* RECORDS:
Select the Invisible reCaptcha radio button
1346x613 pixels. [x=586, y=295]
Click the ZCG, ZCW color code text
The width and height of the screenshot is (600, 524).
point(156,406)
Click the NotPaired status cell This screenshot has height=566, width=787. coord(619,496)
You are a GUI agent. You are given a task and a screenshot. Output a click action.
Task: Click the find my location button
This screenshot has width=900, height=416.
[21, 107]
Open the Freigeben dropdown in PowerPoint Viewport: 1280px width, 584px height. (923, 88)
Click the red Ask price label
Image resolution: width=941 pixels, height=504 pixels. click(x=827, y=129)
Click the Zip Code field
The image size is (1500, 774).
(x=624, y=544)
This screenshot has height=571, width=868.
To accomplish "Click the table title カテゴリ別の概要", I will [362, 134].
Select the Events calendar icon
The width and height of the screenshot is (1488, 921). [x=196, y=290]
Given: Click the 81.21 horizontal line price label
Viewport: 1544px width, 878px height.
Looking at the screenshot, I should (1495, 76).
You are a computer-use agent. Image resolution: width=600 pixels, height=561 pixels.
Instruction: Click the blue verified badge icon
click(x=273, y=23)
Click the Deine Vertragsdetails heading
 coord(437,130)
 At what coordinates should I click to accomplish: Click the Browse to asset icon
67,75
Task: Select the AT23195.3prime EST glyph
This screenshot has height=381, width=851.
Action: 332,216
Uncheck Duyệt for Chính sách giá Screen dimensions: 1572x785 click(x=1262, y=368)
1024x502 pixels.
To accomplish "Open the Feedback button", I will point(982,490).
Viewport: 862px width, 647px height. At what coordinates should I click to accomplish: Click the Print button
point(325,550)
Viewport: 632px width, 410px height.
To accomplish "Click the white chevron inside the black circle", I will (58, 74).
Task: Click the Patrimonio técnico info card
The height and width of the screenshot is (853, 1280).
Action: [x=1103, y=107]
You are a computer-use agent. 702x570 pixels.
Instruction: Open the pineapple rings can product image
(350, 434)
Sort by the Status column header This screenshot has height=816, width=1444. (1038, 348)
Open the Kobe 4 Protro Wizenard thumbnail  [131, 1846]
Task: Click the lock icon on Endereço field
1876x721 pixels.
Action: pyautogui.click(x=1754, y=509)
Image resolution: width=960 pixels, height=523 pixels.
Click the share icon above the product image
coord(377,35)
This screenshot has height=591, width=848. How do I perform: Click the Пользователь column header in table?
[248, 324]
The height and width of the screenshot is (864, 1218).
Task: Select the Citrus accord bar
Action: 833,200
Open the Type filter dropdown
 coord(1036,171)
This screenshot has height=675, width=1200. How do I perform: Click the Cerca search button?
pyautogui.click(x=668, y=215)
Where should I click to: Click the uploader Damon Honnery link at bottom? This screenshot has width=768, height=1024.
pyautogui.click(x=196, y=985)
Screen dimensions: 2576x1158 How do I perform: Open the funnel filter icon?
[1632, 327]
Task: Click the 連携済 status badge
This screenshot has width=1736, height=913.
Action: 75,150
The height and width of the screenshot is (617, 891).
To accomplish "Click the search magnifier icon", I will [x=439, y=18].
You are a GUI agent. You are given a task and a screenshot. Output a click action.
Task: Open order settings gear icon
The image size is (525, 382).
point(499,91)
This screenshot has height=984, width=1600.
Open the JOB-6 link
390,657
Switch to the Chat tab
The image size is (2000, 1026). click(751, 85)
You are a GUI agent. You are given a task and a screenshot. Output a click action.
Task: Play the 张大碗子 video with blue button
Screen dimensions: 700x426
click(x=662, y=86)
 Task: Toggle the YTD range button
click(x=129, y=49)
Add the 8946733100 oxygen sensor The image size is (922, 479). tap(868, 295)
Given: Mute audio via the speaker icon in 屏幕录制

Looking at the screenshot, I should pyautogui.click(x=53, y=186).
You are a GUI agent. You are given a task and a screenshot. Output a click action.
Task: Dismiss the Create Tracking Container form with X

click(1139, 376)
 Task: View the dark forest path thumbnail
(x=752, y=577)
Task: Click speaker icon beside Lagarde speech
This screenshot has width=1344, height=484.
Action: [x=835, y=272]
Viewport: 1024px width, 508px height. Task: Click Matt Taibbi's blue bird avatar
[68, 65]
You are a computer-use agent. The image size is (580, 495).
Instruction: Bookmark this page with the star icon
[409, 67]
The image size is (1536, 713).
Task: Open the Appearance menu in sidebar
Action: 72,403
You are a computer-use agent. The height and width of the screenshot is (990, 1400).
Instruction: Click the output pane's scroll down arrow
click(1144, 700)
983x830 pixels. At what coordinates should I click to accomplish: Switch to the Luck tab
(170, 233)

* WHAT THIS TASK INVOLVES: All lines of the entries containing the string "field" must be shown in full.

* OUTPUT OF THE EXERCISE:
Click the Zip Code field
Task: Click the lock icon on Endereço field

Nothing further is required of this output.